Use built-in functional interfaces when:

  • Writing stream operations — almost all stream methods take a functional interface argument.
  • Designing APIs that accept pluggable behaviour (strategy pattern, callbacks).
  • Building composable processing pipelines via andThen / compose.

Create a custom @FunctionalInterface when:

  • The built-in ones don't match your signature (e.g., you need to throw a checked exception).
  • The abstract method's name conveys important domain meaning (validate, transform, authorize).
  • You want to add domain-specific default methods (e.g., and, negate with domain names).

Why This Question Matters in Interviews

Functional interfaces are the backbone of Java's lambda and stream system. Interviewers verify that candidates:

  • Can identify a functional interface and explain the single-abstract-method rule.
  • Know the most important built-in types and their method signatures.
  • Understand composition via andThen / compose and the difference between them.
  • Know when to define a custom @FunctionalInterface vs. reusing a built-in one.
  • Can explain primitive specializations and why they matter for performance.

Common Pitfalls

  • Adding two abstract methods — breaks the functional interface contract; the @FunctionalInterface annotation will surface this as a compile error.
  • Confusing Function and ConsumerFunction returns a value; Consumer does not. Using Consumer where a Function is needed causes a compile error, but mixing them mentally leads to design mistakes.
  • Ignoring primitive specializations — using Function<Integer, Integer> boxes every int into an Integer object.
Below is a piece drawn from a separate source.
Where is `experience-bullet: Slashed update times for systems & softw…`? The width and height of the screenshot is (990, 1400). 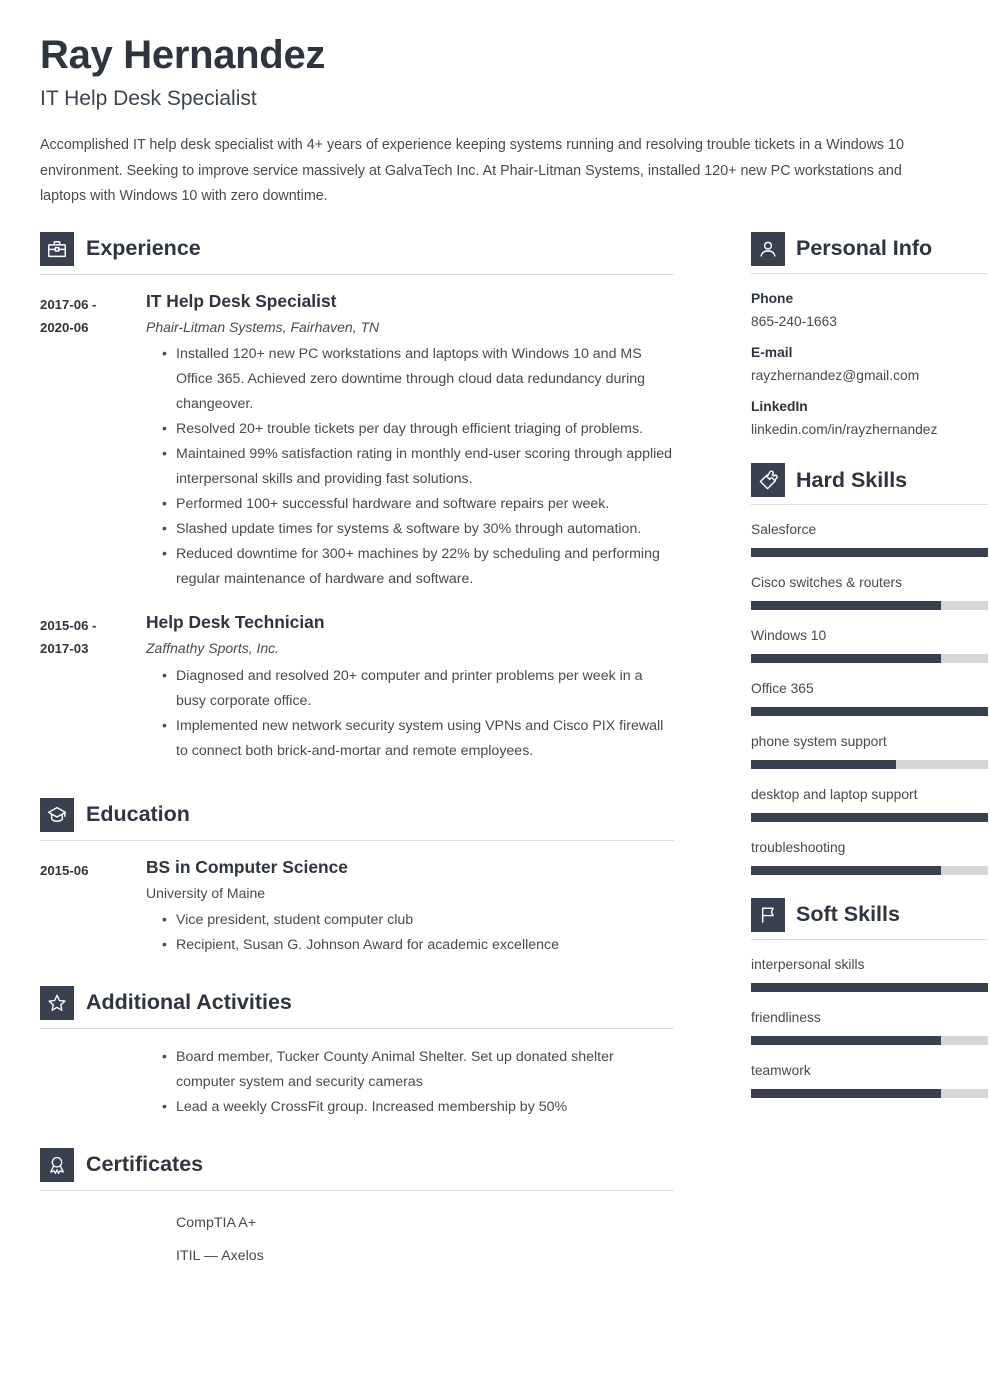 experience-bullet: Slashed update times for systems & softw… is located at coordinates (418, 529).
Use IntUnaryOperator or IntFunction<R> for performance-critical code.
  • Forgetting that default methods count toward the interface contract — only abstract methods count toward the functional interface limit. Default and static methods do not.
  • Checked exceptions in lambda bodies — standard functional interfaces don't declare checked exceptions. Wrap in a try/catch or define a custom throwing interface.

Conclusion

Functional interfaces are the glue between Java's object-oriented type system and its functional programming features. Understanding the single-abstract-method rule, the rich set of built-in types in java.util.function, and composition patterns like andThen and compose equips you to write clean, flexible, and composable Java code — and to answer this interview question thoroughly.